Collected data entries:
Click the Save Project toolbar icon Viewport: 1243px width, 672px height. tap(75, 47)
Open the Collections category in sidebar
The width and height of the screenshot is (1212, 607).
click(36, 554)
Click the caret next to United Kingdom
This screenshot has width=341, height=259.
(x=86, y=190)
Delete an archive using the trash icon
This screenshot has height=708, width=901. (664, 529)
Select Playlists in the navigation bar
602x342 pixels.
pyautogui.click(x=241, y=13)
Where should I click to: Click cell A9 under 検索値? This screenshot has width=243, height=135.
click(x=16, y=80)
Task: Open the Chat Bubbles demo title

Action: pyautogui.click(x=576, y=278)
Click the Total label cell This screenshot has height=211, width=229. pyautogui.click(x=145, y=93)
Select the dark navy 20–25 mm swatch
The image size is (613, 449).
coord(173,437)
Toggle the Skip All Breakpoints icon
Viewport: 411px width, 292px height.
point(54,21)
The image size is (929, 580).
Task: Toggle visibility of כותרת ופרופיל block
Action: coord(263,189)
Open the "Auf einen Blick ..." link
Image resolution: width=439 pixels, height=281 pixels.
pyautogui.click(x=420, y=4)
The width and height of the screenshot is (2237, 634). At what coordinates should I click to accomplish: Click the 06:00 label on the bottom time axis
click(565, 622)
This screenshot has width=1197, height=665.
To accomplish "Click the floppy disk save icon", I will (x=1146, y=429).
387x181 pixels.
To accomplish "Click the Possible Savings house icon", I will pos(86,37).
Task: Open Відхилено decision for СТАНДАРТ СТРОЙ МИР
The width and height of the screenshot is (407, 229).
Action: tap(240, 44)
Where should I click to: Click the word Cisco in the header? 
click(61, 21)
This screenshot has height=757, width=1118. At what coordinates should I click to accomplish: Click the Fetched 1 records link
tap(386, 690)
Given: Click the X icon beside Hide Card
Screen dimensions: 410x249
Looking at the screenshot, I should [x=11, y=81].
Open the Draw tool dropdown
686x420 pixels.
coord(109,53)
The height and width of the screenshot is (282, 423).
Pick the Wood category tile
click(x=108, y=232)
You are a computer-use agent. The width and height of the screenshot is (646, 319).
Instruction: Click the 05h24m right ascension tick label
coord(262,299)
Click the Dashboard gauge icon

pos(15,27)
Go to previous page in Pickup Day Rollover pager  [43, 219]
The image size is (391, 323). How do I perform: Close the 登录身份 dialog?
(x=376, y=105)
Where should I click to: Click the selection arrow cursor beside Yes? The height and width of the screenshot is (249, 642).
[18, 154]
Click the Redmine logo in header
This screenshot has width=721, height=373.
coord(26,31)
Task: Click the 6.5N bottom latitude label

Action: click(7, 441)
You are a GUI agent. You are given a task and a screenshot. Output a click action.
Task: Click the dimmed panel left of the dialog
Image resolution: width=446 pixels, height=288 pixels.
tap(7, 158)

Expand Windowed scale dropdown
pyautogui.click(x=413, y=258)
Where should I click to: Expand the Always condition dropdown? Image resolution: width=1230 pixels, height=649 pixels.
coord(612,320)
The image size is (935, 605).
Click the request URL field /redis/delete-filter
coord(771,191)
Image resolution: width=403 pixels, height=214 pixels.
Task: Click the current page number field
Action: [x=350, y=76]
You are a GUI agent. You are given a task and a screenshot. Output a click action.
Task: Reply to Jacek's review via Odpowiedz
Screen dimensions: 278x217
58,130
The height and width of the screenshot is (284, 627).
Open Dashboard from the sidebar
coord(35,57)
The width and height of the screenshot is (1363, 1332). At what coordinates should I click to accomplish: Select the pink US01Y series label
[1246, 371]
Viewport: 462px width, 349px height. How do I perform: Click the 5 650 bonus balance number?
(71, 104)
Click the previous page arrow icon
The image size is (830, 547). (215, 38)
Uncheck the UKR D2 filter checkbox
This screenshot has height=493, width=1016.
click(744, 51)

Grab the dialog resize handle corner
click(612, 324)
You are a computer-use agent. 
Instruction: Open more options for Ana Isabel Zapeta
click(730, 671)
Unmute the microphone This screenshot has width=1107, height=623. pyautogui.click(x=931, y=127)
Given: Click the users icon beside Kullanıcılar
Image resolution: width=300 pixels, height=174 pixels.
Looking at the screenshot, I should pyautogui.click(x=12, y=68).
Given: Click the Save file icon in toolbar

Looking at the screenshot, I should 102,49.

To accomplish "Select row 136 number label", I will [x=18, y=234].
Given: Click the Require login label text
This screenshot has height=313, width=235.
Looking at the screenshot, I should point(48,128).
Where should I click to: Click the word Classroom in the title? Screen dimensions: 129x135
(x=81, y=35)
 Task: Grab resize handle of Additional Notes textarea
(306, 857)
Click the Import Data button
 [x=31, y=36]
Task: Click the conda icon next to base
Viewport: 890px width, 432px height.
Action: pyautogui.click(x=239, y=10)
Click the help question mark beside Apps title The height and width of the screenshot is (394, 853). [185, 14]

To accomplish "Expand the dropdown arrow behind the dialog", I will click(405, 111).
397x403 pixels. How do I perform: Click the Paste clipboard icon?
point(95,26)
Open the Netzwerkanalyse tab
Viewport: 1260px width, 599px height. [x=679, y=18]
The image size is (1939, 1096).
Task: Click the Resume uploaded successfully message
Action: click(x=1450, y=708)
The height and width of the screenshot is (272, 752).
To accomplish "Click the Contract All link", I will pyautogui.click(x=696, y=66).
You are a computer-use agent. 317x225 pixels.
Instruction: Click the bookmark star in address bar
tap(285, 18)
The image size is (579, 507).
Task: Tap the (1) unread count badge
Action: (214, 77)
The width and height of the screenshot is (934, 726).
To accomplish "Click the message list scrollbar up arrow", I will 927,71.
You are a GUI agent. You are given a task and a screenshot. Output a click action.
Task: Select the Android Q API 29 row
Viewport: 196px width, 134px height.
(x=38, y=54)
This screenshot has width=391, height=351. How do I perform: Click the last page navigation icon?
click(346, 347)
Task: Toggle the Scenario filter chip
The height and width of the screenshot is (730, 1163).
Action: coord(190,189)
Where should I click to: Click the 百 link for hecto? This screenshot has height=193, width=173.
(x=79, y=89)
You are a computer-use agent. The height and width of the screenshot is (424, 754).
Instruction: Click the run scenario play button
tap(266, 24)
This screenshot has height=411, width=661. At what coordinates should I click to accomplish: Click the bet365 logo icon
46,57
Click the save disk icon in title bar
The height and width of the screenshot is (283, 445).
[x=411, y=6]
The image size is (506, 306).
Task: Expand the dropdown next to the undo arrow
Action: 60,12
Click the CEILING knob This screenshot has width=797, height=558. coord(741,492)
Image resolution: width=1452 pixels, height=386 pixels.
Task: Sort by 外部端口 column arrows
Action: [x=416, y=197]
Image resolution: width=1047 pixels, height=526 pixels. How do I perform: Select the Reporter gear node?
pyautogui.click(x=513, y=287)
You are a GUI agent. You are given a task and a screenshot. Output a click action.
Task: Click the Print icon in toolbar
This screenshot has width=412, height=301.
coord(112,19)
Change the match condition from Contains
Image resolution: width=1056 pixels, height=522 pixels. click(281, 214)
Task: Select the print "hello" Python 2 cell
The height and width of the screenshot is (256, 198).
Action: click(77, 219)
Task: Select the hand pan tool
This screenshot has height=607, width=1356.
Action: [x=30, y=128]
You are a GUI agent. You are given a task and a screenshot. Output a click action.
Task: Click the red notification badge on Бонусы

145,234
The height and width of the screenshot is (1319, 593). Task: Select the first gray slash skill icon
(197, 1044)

* [Brief] From the entries, work out how many lines include the word "disk", answering with the number only.

* [Answer section] 2